Questo riconoscimento è prima di tutto un premio alla sperimentazione in architettura, in secondo luogo è un premio all’idea che la natura vivente possa diventare in futuro una componente essenziale dell’architettura e le foreste una componente essenziale delle nostre città.”

Queste le parole di Stefano Boeri, l’archistar italiana che ha fatto del Bosco Verticale il suo marchio distintivo, e che è stato replicato con successo in diverse città come Losanna, Utrecht, Parigi e anche in Cina. Il Bosco Verticale è l’unico grattacielo italiano presente in lista e si aggiunge agli altri, pochi, grattacieli che rappresentano l’Europa: sono solamente 9 su 50 le strutture realizzate nella nostra regione premiate dal CTBUH, di cui ben 4 realizzate a Londra. A rappresentare la capitale inglese ci sono il 30 St Mary Axe, comunemente chiamato il cetriolo e ormai simbolo della città, il The Shard, l’edificio più alto della Gran Bretagna, il Lloyd’s Building e il Leadenhall Building. Per il resto d’Europa troviamo invece il Post Turm di Bonn, la Turning Torso di Malmo, la Tour First di Parigi e la Commerzbank Tower di Francoforte.

La classifica è dominata da Asia (18 grattacieli), Stati Uniti (14) e Medio Oriente (5), tre dei paesi che più stanno spingendo l’ingegneria strutturale a livelli sempre più estremi, cercando di infrangere record su record. E’ ovviamente presente il Burj Khalifa di Dubai, attualmente il grattacielo più alto del mondo ma che presto potrebbe essere detronizzato, e tanti altri grattacieli di cui abbiamo parlato sulle nostre pagine: il CCTV Headquarters di Pechino, il MahaNakhon di Bangkok, la Shanghai Tower di Shanghai, il Taipei 101 di Taipei e la Torre Reforma di Città del Messico. Tra i grattacieli realizzati in paesi diversi da quelli citati ci sono solamente il 1 Bligh Street e il One Central Park di Sydney e la Torre Costanera di Santiago.

Il Bosco Verticale in breve

Leggendo la lista è innegabile quindi non pensare come l’inserimento del grattacielo italiano rappresenti un risultato eccezionale. Il Bosco Verticale è composto da due torri residenziali di 110 e 76 m di altezza sui quali sorgono 800 alberi di 3, 6 o 9 metri di altezza, 4.500 arbusti e 15.000 piante, oltre che una vasta gamma di arbusti e piante floreali, distribuiti in relazione alla posizione delle facciate verso il sole. Il sistema vegetale del Bosco Verticale crea uno speciale microclima che producendo umidità e ossigeno assorbe le particelle di CO2 e filtra le polveri sottili, aiutando a ripulire l’aria inquinata di Milano.

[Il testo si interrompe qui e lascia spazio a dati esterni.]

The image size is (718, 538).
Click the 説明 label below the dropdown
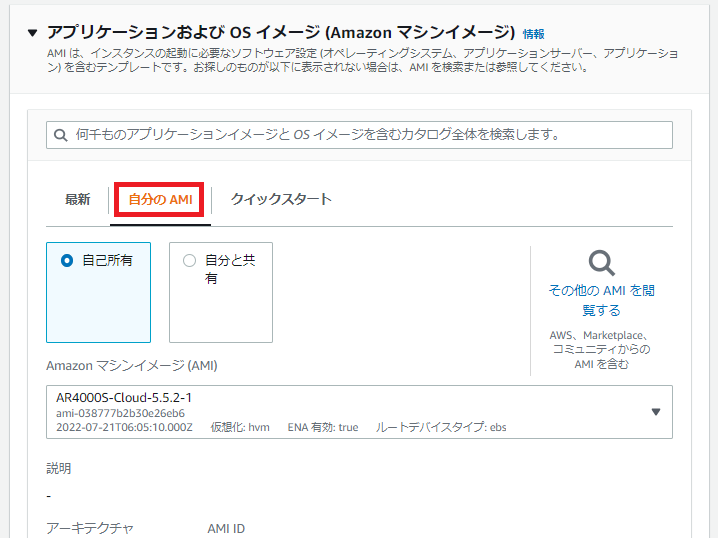click(59, 468)
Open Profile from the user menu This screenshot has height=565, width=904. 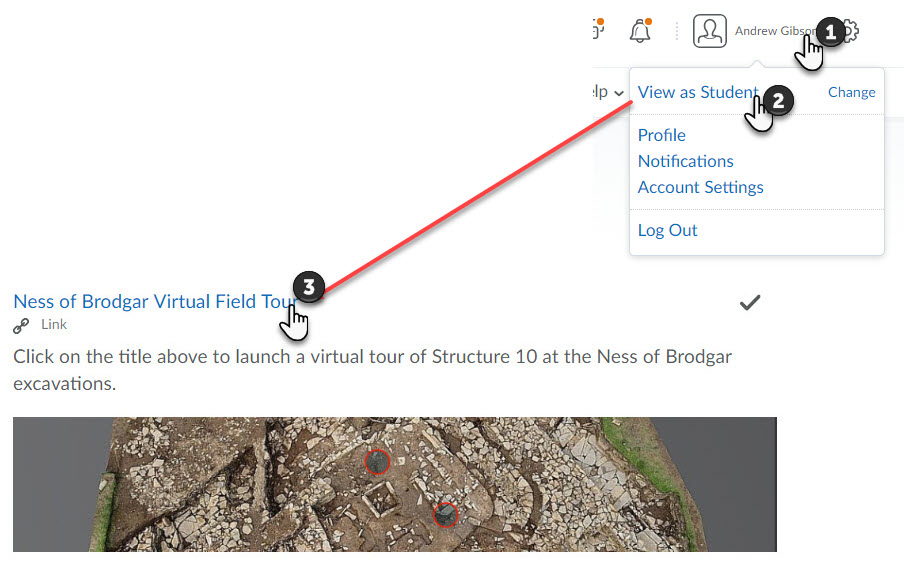pos(662,135)
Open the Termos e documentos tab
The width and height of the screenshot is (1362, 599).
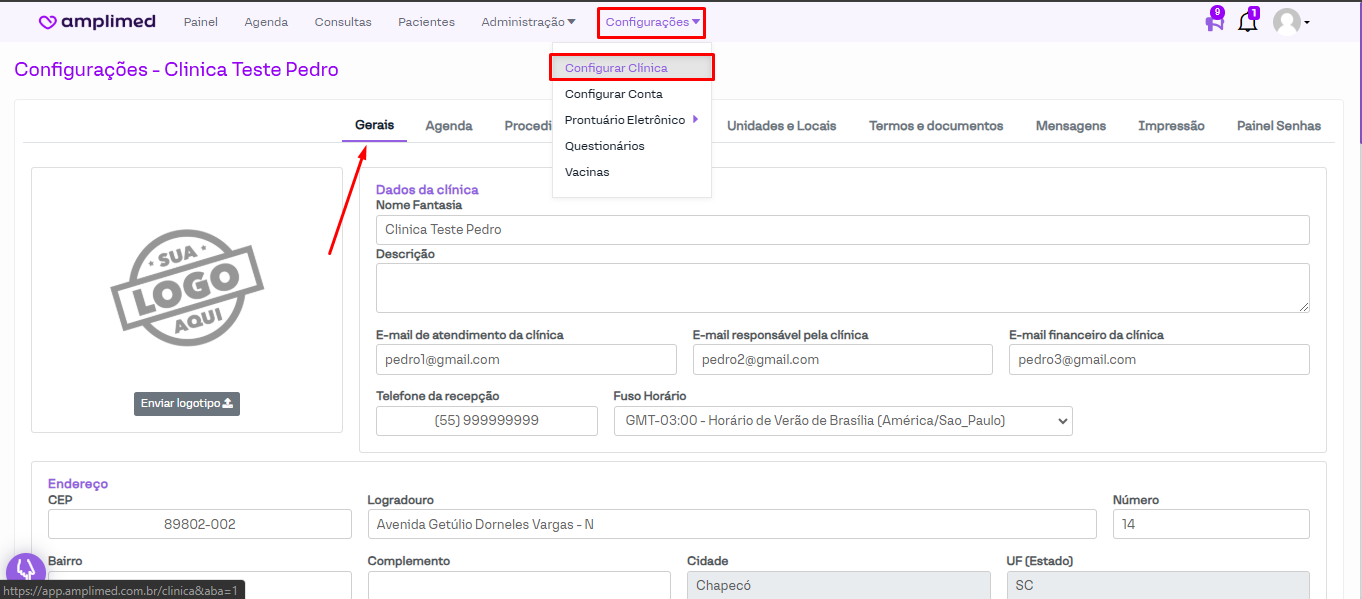(935, 126)
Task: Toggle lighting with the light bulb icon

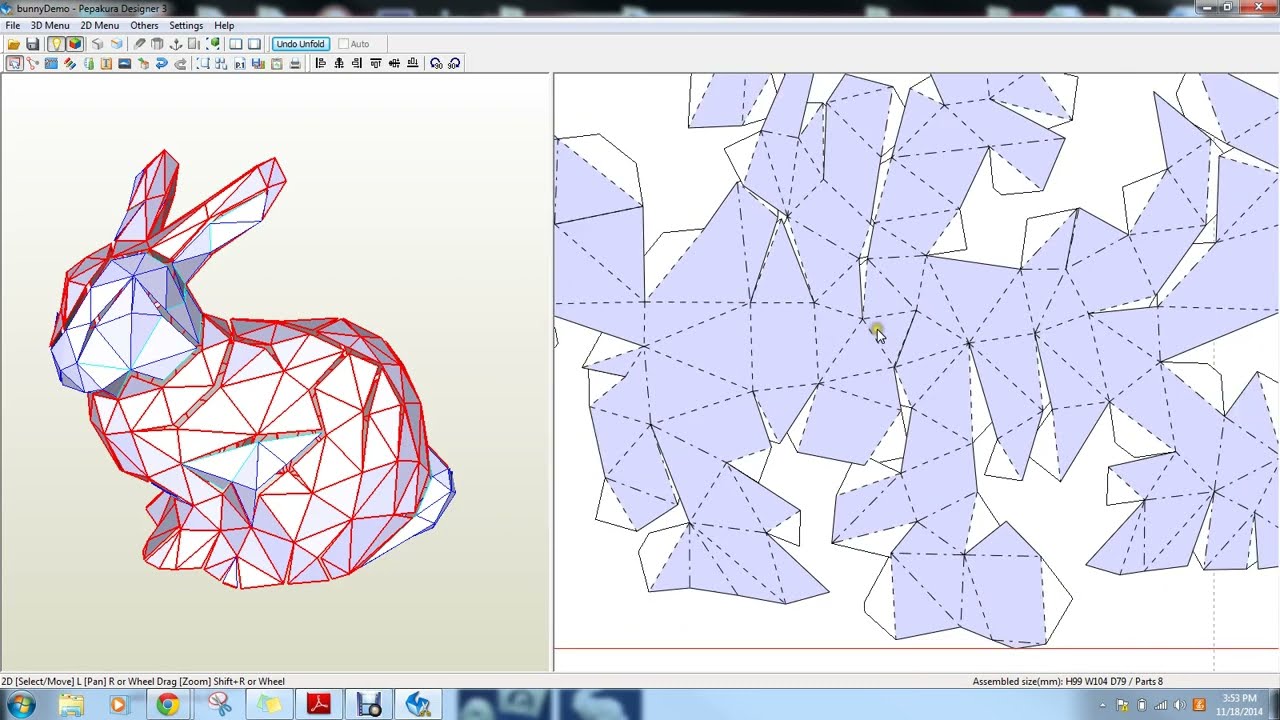Action: [56, 43]
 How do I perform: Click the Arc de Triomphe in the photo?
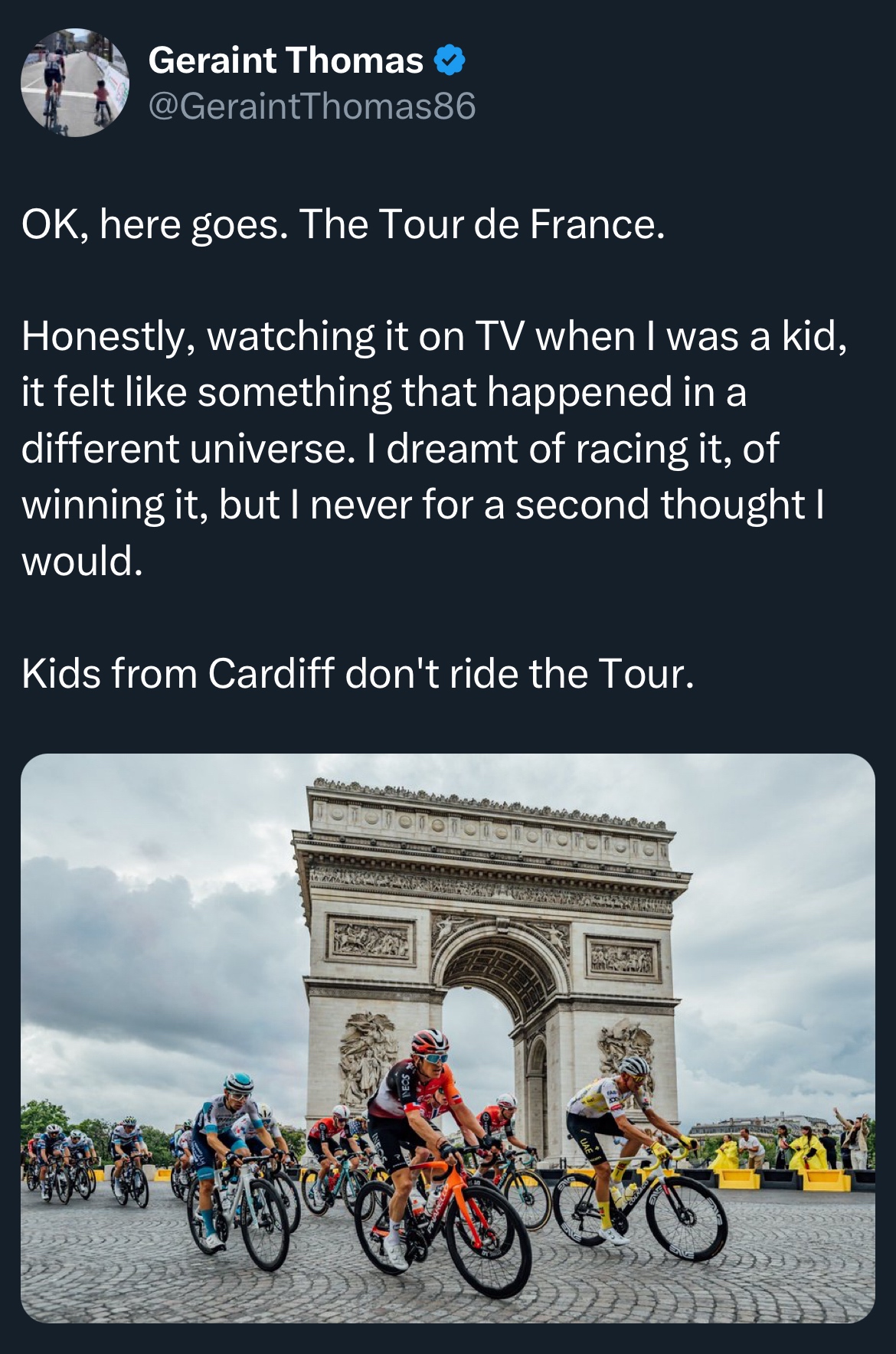[x=490, y=919]
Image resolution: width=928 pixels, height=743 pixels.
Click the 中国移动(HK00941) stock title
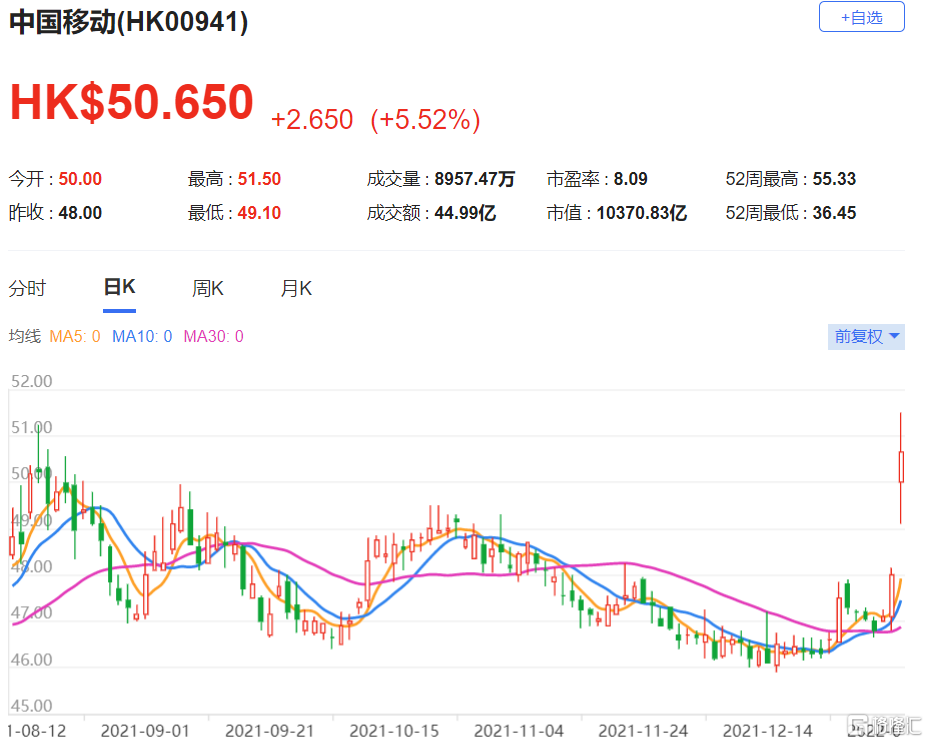click(x=129, y=22)
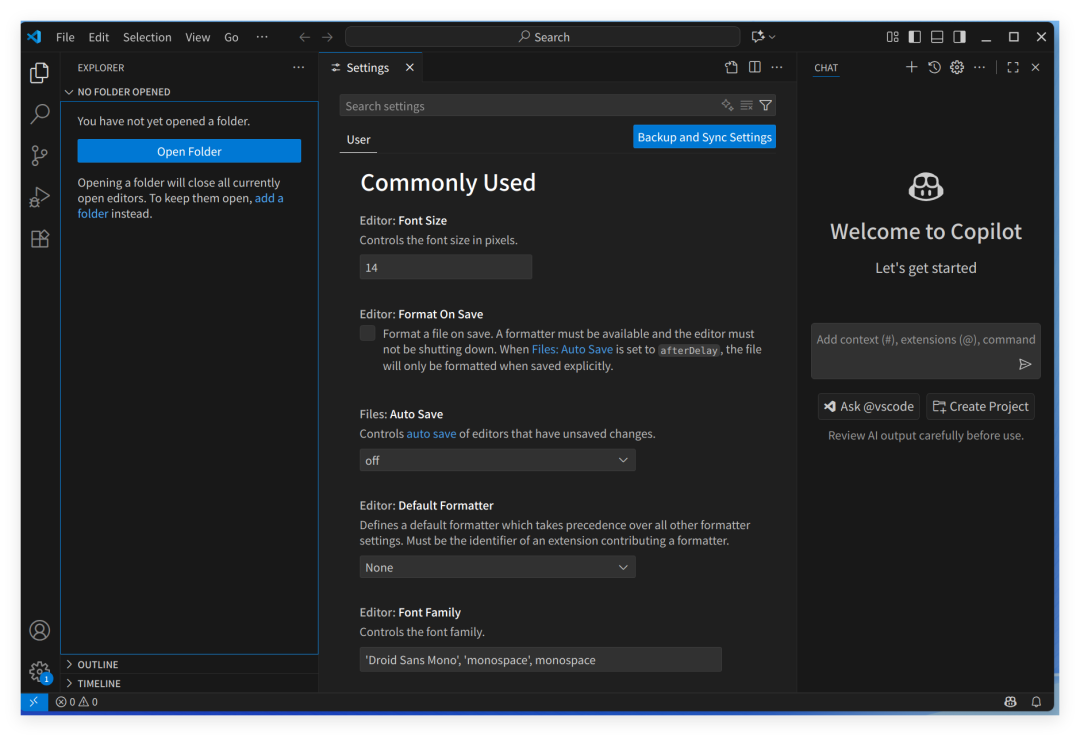Toggle the primary side bar layout button
The image size is (1080, 736).
point(914,37)
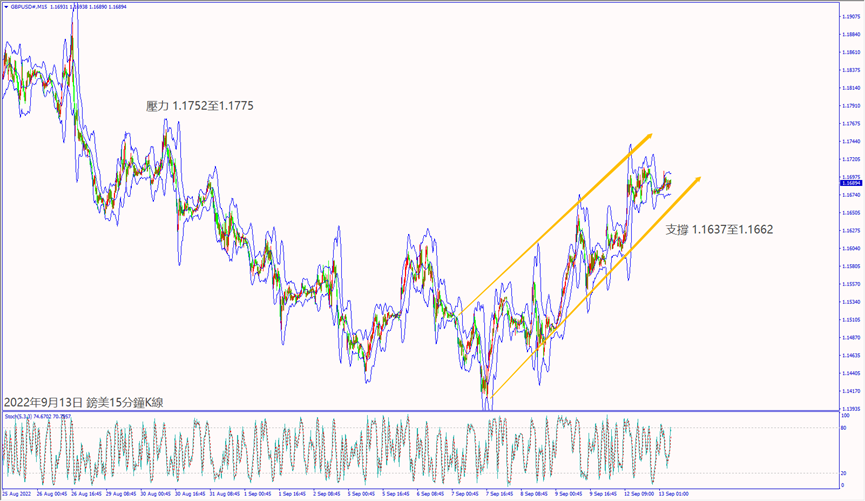Click the 1.14170 level on price axis

[851, 391]
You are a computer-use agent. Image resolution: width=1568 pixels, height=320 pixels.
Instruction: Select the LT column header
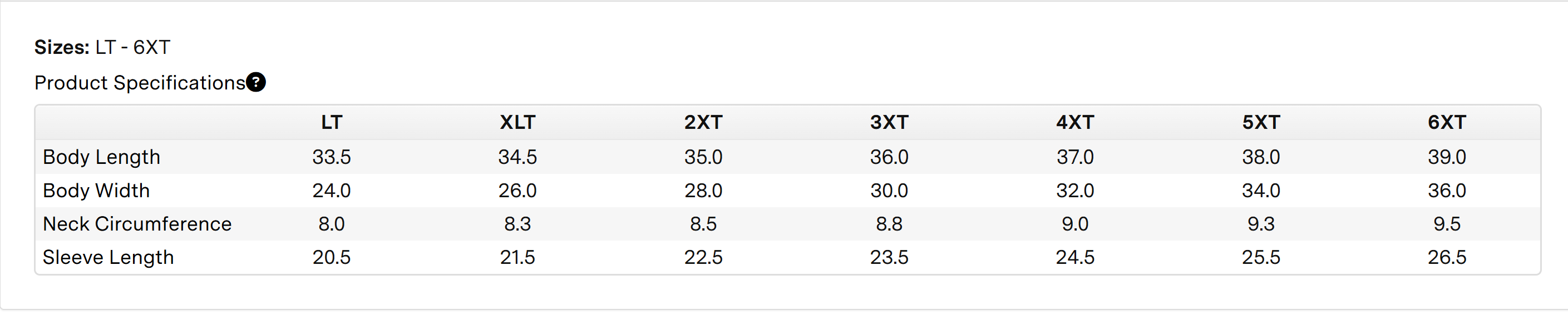click(x=331, y=123)
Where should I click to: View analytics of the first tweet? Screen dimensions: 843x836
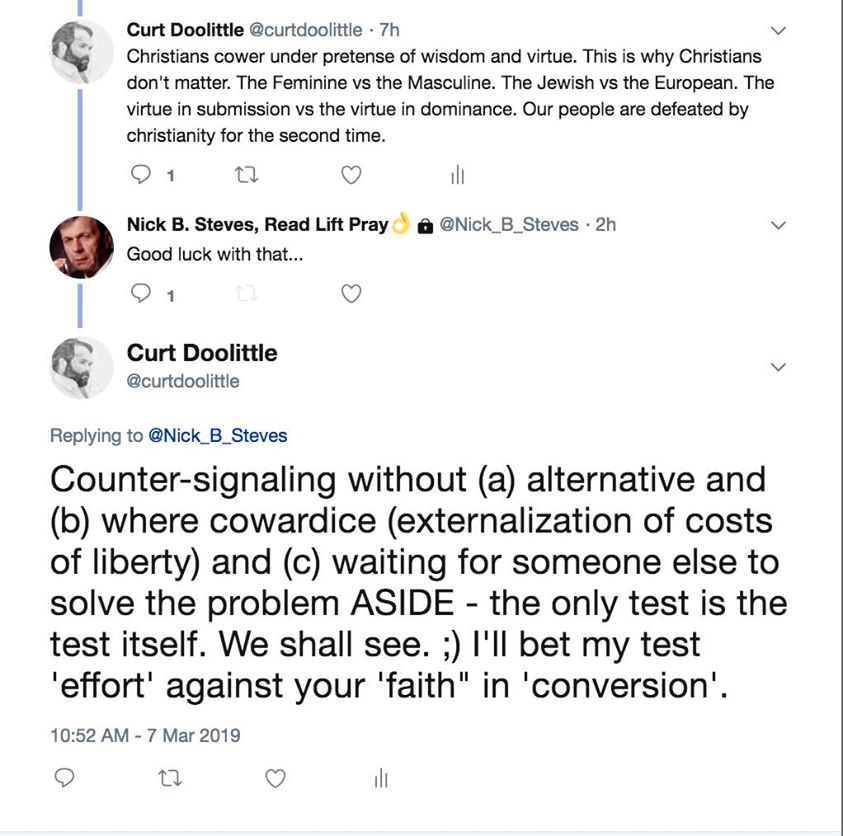pos(457,175)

Il Bosco Verticale è tra i 50 grattacieli più iconici degli ultimi 50 anni

I diversi tipi di vegetazione creano un ambiente verticale che può anche essere colonizzato da uccelli e insetti, trasformando il Bosco Verticale in un simbolo della ricolonizzazione spontanea della città da parte di piante e animali. La diversità delle piante protegge anche le persone e le case dai raggi del sole e dall’inquinamento acustico.